• Task objective:
Give the records again, word for word.

START Input for this task

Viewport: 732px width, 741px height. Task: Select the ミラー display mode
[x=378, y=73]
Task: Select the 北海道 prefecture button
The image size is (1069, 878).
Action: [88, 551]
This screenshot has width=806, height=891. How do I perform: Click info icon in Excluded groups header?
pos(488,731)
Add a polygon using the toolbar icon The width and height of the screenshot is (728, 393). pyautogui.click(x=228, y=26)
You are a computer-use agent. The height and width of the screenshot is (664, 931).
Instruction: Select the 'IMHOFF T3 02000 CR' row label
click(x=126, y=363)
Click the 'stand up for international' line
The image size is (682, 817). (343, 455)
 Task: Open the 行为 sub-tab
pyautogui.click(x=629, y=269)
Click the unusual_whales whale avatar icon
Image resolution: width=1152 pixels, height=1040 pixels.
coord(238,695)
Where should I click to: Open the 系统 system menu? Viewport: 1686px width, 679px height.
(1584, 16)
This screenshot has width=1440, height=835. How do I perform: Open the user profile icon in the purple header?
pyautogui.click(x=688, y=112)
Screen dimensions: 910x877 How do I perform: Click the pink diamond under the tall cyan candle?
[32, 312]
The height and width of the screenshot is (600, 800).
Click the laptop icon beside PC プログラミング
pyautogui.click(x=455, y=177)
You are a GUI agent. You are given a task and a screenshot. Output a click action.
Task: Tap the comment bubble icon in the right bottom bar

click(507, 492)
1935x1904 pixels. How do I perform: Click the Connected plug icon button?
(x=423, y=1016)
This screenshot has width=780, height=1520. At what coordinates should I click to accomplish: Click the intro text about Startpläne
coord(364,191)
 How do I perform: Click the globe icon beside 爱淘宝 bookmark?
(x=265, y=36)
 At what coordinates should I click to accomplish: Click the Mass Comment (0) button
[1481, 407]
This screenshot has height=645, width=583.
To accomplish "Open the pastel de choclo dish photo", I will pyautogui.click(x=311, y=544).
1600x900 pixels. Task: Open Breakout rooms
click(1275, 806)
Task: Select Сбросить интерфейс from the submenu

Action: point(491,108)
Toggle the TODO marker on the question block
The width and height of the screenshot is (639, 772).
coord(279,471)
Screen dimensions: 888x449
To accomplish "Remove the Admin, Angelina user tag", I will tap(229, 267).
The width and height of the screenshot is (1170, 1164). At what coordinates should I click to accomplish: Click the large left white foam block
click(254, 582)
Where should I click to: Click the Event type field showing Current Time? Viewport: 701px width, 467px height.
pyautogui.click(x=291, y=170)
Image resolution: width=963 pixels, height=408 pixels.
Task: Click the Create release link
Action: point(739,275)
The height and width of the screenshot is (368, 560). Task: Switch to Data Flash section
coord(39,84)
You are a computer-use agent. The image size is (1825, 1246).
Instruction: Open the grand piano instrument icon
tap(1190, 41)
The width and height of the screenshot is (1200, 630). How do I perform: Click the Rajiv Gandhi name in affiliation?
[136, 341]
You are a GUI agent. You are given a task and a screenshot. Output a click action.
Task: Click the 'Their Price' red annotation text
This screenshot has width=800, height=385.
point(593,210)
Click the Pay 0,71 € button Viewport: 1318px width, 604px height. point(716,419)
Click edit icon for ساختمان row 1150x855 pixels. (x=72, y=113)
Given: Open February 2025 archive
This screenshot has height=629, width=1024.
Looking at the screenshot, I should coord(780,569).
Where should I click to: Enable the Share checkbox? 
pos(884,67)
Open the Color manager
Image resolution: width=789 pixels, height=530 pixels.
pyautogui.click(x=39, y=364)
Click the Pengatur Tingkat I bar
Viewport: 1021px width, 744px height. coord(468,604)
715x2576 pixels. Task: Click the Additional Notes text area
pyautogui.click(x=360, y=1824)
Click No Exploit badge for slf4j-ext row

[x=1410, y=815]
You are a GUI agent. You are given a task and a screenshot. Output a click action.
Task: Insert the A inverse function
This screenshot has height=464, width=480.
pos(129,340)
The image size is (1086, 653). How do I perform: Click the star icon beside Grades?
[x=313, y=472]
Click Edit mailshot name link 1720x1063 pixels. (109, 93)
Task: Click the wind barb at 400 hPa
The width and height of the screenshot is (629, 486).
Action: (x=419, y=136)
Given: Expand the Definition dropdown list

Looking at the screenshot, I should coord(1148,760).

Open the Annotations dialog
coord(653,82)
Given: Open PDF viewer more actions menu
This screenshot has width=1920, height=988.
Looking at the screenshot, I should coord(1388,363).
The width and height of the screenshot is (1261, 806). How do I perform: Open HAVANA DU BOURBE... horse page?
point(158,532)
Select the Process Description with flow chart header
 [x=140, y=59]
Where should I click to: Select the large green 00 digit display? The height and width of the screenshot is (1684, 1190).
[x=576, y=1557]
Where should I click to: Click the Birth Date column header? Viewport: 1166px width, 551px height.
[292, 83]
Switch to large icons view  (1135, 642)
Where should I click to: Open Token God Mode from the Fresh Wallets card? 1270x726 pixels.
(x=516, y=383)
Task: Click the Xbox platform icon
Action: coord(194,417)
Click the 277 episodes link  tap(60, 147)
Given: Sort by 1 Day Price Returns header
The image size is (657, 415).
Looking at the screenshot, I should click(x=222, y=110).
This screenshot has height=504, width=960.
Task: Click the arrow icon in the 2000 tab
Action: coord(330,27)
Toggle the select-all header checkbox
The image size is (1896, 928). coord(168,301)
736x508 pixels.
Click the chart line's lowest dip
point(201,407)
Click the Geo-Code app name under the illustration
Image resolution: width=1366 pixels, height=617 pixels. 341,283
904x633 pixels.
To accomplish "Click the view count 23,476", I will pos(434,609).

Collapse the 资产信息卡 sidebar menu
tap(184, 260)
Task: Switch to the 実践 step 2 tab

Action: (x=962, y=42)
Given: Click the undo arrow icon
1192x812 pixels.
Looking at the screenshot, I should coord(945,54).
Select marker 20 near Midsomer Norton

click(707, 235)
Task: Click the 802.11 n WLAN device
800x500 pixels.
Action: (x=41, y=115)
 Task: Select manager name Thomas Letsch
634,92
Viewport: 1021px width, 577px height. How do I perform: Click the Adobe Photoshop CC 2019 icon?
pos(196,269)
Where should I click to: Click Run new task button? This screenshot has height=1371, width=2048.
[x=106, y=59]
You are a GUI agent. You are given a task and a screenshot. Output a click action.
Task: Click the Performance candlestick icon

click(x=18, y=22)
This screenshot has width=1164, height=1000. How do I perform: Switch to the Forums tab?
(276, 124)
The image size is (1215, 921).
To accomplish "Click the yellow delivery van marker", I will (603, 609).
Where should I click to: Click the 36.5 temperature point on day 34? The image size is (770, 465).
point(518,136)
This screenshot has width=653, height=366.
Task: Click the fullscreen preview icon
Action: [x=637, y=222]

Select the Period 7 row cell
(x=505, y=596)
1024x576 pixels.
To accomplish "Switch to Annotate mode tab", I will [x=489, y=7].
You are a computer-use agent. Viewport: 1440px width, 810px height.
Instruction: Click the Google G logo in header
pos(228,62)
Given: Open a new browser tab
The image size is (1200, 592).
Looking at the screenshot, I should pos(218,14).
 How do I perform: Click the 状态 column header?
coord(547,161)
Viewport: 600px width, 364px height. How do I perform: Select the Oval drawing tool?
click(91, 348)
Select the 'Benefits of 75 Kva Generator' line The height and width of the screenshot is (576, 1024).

END Input for this task

• Written solution:
Viewport: 732px width, 741px height. Task: Select the ミラー display mode
[x=378, y=73]
Task: Select the 北海道 prefecture button
The image size is (1069, 878).
Action: [88, 551]
This screenshot has width=806, height=891. How do I perform: Click info icon in Excluded groups header?
pos(488,731)
Add a polygon using the toolbar icon The width and height of the screenshot is (728, 393). pyautogui.click(x=228, y=26)
You are a computer-use agent. The height and width of the screenshot is (664, 931).
Instruction: Select the 'IMHOFF T3 02000 CR' row label
click(x=126, y=363)
Click the 'stand up for international' line
The image size is (682, 817). (343, 455)
 Task: Open the 行为 sub-tab
pyautogui.click(x=629, y=269)
Click the unusual_whales whale avatar icon
Image resolution: width=1152 pixels, height=1040 pixels.
coord(238,695)
Where should I click to: Open the 系统 system menu? Viewport: 1686px width, 679px height.
(1584, 16)
This screenshot has width=1440, height=835. How do I perform: Open the user profile icon in the purple header?
pyautogui.click(x=688, y=112)
Screen dimensions: 910x877 How do I perform: Click the pink diamond under the tall cyan candle?
[32, 312]
The height and width of the screenshot is (600, 800).
Click the laptop icon beside PC プログラミング
pyautogui.click(x=455, y=177)
You are a GUI agent. You are given a task and a screenshot. Output a click action.
Task: Tap the comment bubble icon in the right bottom bar

click(507, 492)
1935x1904 pixels. How do I perform: Click the Connected plug icon button?
(x=423, y=1016)
This screenshot has width=780, height=1520. At what coordinates should I click to accomplish: Click the intro text about Startpläne
coord(364,191)
 How do I perform: Click the globe icon beside 爱淘宝 bookmark?
(x=265, y=36)
 At what coordinates should I click to accomplish: Click the Mass Comment (0) button
[1481, 407]
This screenshot has height=645, width=583.
To accomplish "Open the pastel de choclo dish photo", I will pyautogui.click(x=311, y=544).
1600x900 pixels. Task: Open Breakout rooms
click(1275, 806)
Task: Select Сбросить интерфейс from the submenu

Action: point(491,108)
Toggle the TODO marker on the question block
The width and height of the screenshot is (639, 772).
coord(279,471)
Screen dimensions: 888x449
To accomplish "Remove the Admin, Angelina user tag", I will tap(229, 267).
The width and height of the screenshot is (1170, 1164). At what coordinates should I click to accomplish: Click the large left white foam block
click(254, 582)
Where should I click to: Click the Event type field showing Current Time? Viewport: 701px width, 467px height.
pyautogui.click(x=291, y=170)
Image resolution: width=963 pixels, height=408 pixels.
Task: Click the Create release link
Action: point(739,275)
The height and width of the screenshot is (368, 560). Task: Switch to Data Flash section
coord(39,84)
You are a computer-use agent. The image size is (1825, 1246).
Instruction: Open the grand piano instrument icon
tap(1190, 41)
The width and height of the screenshot is (1200, 630). How do I perform: Click the Rajiv Gandhi name in affiliation?
[136, 341]
You are a GUI agent. You are given a task and a screenshot. Output a click action.
Task: Click the 'Their Price' red annotation text
This screenshot has width=800, height=385.
point(593,210)
Click the Pay 0,71 € button Viewport: 1318px width, 604px height. point(716,419)
Click edit icon for ساختمان row 1150x855 pixels. (x=72, y=113)
Given: Open February 2025 archive
This screenshot has height=629, width=1024.
Looking at the screenshot, I should coord(780,569).
Where should I click to: Enable the Share checkbox? 
pos(884,67)
Open the Color manager
Image resolution: width=789 pixels, height=530 pixels.
pyautogui.click(x=39, y=364)
Click the Pengatur Tingkat I bar
Viewport: 1021px width, 744px height. coord(468,604)
715x2576 pixels. Task: Click the Additional Notes text area
pyautogui.click(x=360, y=1824)
Click No Exploit badge for slf4j-ext row

[x=1410, y=815]
You are a GUI agent. You are given a task and a screenshot. Output a click action.
Task: Insert the A inverse function
This screenshot has height=464, width=480.
pos(129,340)
The image size is (1086, 653). How do I perform: Click the star icon beside Grades?
[x=313, y=472]
Click Edit mailshot name link 1720x1063 pixels. (109, 93)
Task: Click the wind barb at 400 hPa
The width and height of the screenshot is (629, 486).
Action: (x=419, y=136)
Given: Expand the Definition dropdown list

Looking at the screenshot, I should coord(1148,760).

Open the Annotations dialog
coord(653,82)
Given: Open PDF viewer more actions menu
This screenshot has width=1920, height=988.
Looking at the screenshot, I should coord(1388,363).
The width and height of the screenshot is (1261, 806). How do I perform: Open HAVANA DU BOURBE... horse page?
point(158,532)
Select the Process Description with flow chart header
 [x=140, y=59]
Where should I click to: Select the large green 00 digit display? The height and width of the screenshot is (1684, 1190).
[x=576, y=1557]
Where should I click to: Click the Birth Date column header? Viewport: 1166px width, 551px height.
[292, 83]
Switch to large icons view  (1135, 642)
Where should I click to: Open Token God Mode from the Fresh Wallets card? 1270x726 pixels.
(x=516, y=383)
Task: Click the Xbox platform icon
Action: coord(194,417)
Click the 277 episodes link  tap(60, 147)
Given: Sort by 1 Day Price Returns header
The image size is (657, 415).
Looking at the screenshot, I should click(x=222, y=110).
This screenshot has height=504, width=960.
Task: Click the arrow icon in the 2000 tab
Action: coord(330,27)
Toggle the select-all header checkbox
The image size is (1896, 928). coord(168,301)
736x508 pixels.
Click the chart line's lowest dip
point(201,407)
Click the Geo-Code app name under the illustration
Image resolution: width=1366 pixels, height=617 pixels. 341,283
904x633 pixels.
To accomplish "Click the view count 23,476", I will pos(434,609).

Collapse the 资产信息卡 sidebar menu
tap(184, 260)
Task: Switch to the 実践 step 2 tab

Action: (x=962, y=42)
Given: Click the undo arrow icon
1192x812 pixels.
Looking at the screenshot, I should coord(945,54).
Select marker 20 near Midsomer Norton

click(707, 235)
Task: Click the 802.11 n WLAN device
800x500 pixels.
Action: (x=41, y=115)
 Task: Select manager name Thomas Letsch
634,92
Viewport: 1021px width, 577px height. How do I perform: Click the Adobe Photoshop CC 2019 icon?
pos(196,269)
Where should I click to: Click Run new task button? This screenshot has height=1371, width=2048.
[x=106, y=59]
You are a GUI agent. You are given a task and a screenshot. Output a click action.
Task: Click the Performance candlestick icon

click(x=18, y=22)
This screenshot has width=1164, height=1000. How do I perform: Switch to the Forums tab?
(276, 124)
The image size is (1215, 921).
To accomplish "Click the yellow delivery van marker", I will (603, 609).
Where should I click to: Click the 36.5 temperature point on day 34? The image size is (770, 465).
point(518,136)
This screenshot has width=653, height=366.
Task: Click the fullscreen preview icon
Action: [x=637, y=222]

Select the Period 7 row cell
(x=505, y=596)
1024x576 pixels.
To accomplish "Switch to Annotate mode tab", I will [x=489, y=7].
You are a computer-use agent. Viewport: 1440px width, 810px height.
Instruction: Click the Google G logo in header
pos(228,62)
Given: Open a new browser tab
The image size is (1200, 592).
Looking at the screenshot, I should pos(218,14).
 How do I perform: Click the 状态 column header?
coord(547,161)
Viewport: 600px width, 364px height. How do I perform: Select the Oval drawing tool?
click(91, 348)
Select the 'Benefits of 75 Kva Generator' line The height and width of the screenshot is (576, 1024).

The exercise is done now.